Top of Working data

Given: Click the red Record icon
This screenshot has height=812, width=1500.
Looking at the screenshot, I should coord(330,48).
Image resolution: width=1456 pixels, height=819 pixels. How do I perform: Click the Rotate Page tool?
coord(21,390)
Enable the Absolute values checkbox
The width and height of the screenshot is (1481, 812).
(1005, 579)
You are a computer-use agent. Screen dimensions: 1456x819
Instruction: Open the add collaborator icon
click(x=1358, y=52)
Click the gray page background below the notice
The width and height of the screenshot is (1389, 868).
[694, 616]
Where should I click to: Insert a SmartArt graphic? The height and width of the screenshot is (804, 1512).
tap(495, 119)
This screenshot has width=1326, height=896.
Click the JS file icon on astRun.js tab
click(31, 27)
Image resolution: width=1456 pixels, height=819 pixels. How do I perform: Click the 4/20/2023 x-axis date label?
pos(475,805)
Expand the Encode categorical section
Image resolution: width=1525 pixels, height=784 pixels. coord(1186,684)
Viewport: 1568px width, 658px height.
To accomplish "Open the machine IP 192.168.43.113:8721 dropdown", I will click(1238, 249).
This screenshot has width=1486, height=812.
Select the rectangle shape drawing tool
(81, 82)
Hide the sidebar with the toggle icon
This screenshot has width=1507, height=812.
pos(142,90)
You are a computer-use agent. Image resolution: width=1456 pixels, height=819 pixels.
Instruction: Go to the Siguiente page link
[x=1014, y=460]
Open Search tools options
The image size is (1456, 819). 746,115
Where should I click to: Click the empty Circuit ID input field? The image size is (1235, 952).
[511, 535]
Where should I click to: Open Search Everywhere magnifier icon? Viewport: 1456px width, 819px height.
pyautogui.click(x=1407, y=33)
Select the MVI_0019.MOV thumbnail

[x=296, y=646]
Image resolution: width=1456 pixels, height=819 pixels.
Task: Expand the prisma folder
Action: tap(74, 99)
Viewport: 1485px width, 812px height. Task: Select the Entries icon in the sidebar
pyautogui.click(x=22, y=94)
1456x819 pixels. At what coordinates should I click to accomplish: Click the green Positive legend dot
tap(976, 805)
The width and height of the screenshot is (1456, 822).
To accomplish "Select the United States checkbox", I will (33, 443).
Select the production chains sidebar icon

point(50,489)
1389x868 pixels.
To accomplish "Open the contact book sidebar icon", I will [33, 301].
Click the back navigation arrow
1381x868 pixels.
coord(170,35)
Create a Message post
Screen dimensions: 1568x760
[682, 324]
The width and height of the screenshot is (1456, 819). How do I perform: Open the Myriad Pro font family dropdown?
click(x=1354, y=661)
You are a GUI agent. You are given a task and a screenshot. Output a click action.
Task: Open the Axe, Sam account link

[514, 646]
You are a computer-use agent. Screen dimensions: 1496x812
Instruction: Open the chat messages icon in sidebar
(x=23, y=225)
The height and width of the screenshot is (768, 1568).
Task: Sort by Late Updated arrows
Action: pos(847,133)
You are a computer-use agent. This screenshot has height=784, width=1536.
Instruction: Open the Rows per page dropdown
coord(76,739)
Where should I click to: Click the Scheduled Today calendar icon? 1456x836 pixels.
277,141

Bottom of Working data

Above are the records. Identify each line that contains the word "agent".

▶ Result of the exercise:
You are a computer-use agent. Screen dimensions: 1456x819
You are a computer-use agent. Image resolution: width=1456 pixels, height=819 pixels.
You are a GUI agent. You are given a task and a screenshot. Output a click action.
You are a computer-use agent. Screen dimensions: 1496x812
You are a computer-use agent. This screenshot has height=784, width=1536.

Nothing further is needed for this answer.